The ability of an institution to collect and audit its own results can be viewed as a measure of organisational health. As can be seen in the table, the performance of LGI in this respect was terrible, and much worse than other units. A cause for concern in itself.

On the more controversial point of whether the mortality rate in LGI was worse than other centres, no convincing proof of this has been found.

The funnel plot below shows the number of expected deaths along the bottom. Centres performing greater numbers of procedures have a greater number of expected deaths, just by common sense.

These numbers have been corrected for the difference in the types of patients and surgery performed in hospitals – the specific procedure performed, patient age, weight, diagnosis, and previous medical conditions. All these factors impact on the risk of death following surgery.

Any hospital above the black horizontal line has a greater number of deaths than predicted and any hospital below has fewer.

By “the law of averages”, it would be expected that there was a roughly equal spread of hospitals above and below the line.

As can be seen, Alder Hey, Guys, and LGI are all close to triggering an “alert”.

The report rightly states that these units “may deserve additional scrutiny and monitoring of current performance”.

The 3-year risk adjusted mortality rate in LGI is 1.47 times the national average – lower than the “twice the national average” first reported.

The unambiguous message? Data collection and real-time analysis is core business in healthcare. Government and the NHS still do not have a grip of this. There are many more stories of significant differences between hospitals, hidden in poor quality data that no one is looking at.

## Mortality after paediatric heart surgery using public domain data

This post comes with some big health warnings.

The recent events in Leeds highlight the difficulties faced in judging the results of surgery by individual hospital. A clear requirement is timely access to data in a form easily digestible by the public.

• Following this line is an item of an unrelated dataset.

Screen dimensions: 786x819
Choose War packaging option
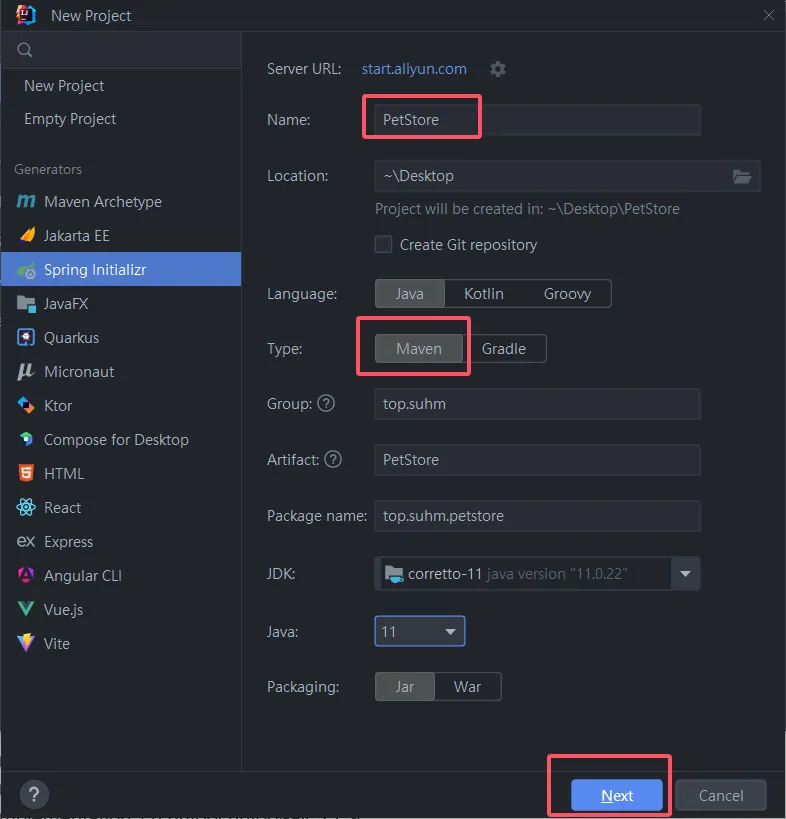[x=467, y=687]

Here I’ve scraped the publically available data from the central cardiac audit database (CCAD). All the data are available at the links provided and are as presented this afternoon (06/04/2013). Please read the caveats carefully.

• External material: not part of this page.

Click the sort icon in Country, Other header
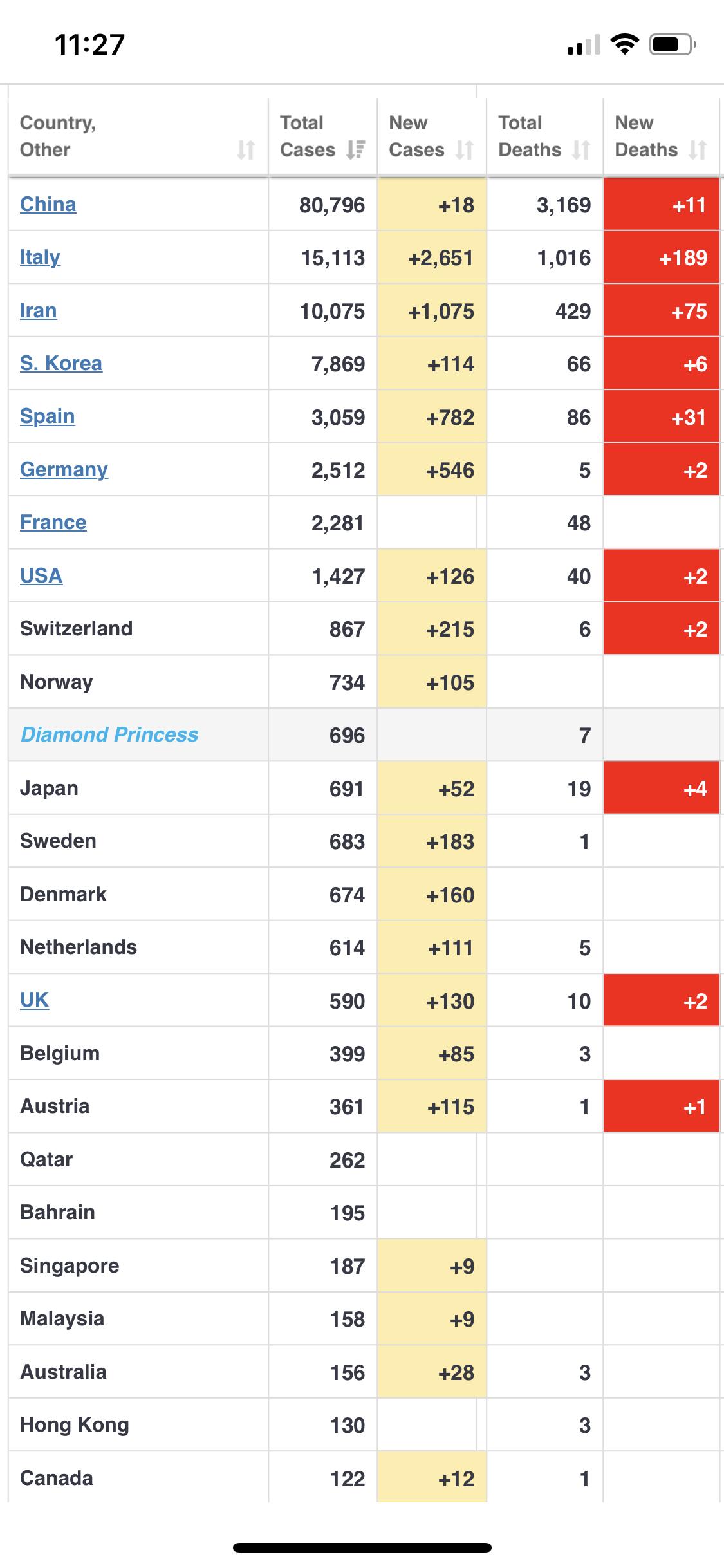The image size is (724, 1568). 246,150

Hospital-specific 30-day mortality data are available for certain paediatric heart surgery procedures for 2009-2012. These data are not complete for 2011-12 and there may be missing data for earlier years. There may be important data for procedures not included here that should be accounted for. There is no case-mix adjustment.

All data are included in spreadsheets below as well as the code to run the analysis yourself, to ensure no mistakes have been made. Hopefully these data will be quickly superseded with a quality-assured update.

## Mortality by centre

The funnel plot below has been generated by taking all surgical procedures performed from pages such as this and expressing all deaths within 30 days as a proportion of the total procedures performed by hospital.

The red horizontal line is the mean mortality rate for these procedures – 2.3%. The green, blue and red curved lines are decreasingly stringent control limits within which unit results may vary by chance.

## Mortality by procedure

The mortality associated with different procedures can be explored with this google motion chart. Note when a procedure is uncommon (to the left of the chart) the great variation seen year to year. These bouncing balls trace out the limits of a funnel plot. They highlight why year to year differences in mortality rates for rare procedures must be interpreted with caution.

## Script

####################################
# CCAD public domain data analysis #
# 6 April 2013                     #
# Ewen Harrison                    #
# www.datasurg.net                 #
####################################

# Correct variable-type
data$centre_code<-factor(data$centre_code)

# Combine
data<-merge(data, centre, by="centre_code")

# Subset by only procedures termed "Surgery" and remove procedures with no data.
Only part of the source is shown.